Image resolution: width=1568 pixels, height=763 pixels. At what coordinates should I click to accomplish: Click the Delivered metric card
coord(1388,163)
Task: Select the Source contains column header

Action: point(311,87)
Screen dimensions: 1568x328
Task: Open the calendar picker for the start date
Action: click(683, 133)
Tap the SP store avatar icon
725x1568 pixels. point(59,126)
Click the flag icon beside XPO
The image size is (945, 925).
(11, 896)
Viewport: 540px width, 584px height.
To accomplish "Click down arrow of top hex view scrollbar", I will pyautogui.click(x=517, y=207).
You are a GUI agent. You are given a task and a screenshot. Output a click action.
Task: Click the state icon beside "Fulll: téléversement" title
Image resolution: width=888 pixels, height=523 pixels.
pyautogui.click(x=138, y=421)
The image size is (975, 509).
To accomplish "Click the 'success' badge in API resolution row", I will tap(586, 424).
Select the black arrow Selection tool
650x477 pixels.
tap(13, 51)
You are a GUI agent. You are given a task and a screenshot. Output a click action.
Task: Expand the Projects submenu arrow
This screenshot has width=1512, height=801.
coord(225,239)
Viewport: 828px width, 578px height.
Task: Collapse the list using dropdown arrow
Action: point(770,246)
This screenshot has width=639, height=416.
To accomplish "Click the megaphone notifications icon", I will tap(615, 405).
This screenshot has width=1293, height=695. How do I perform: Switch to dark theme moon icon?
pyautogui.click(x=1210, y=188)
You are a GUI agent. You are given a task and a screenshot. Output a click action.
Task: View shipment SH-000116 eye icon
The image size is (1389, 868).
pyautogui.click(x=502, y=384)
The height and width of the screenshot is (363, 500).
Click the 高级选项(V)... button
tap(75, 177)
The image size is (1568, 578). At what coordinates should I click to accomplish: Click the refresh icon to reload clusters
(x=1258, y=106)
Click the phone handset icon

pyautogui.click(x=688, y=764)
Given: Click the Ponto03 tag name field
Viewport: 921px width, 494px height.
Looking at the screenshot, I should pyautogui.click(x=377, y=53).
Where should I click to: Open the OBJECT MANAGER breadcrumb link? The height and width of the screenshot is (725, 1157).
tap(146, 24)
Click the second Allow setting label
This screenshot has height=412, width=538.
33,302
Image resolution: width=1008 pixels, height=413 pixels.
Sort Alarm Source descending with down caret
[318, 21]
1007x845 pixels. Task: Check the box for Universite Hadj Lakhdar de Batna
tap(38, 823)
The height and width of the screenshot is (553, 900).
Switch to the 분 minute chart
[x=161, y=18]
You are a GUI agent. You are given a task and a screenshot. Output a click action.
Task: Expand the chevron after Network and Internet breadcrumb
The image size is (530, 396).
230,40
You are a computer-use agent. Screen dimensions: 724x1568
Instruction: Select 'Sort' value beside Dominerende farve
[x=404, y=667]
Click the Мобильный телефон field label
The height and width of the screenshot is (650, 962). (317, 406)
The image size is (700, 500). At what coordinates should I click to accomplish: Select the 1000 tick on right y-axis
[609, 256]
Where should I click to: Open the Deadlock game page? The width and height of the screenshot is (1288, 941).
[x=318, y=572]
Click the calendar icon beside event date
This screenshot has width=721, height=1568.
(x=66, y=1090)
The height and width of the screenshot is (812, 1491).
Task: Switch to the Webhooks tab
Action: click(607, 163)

## [What the exercise asks]
Reproduce exactly the stretch of lines that starts at the one containing "The image size is (700, 500)." and ends with the final line of the data, including both ends and nothing more.

## [Worked solution]
The image size is (700, 500). At what coordinates should I click to accomplish: Select the 1000 tick on right y-axis
[609, 256]
Where should I click to: Open the Deadlock game page? The width and height of the screenshot is (1288, 941).
[x=318, y=572]
Click the calendar icon beside event date
This screenshot has width=721, height=1568.
(x=66, y=1090)
The height and width of the screenshot is (812, 1491).
Task: Switch to the Webhooks tab
Action: click(607, 163)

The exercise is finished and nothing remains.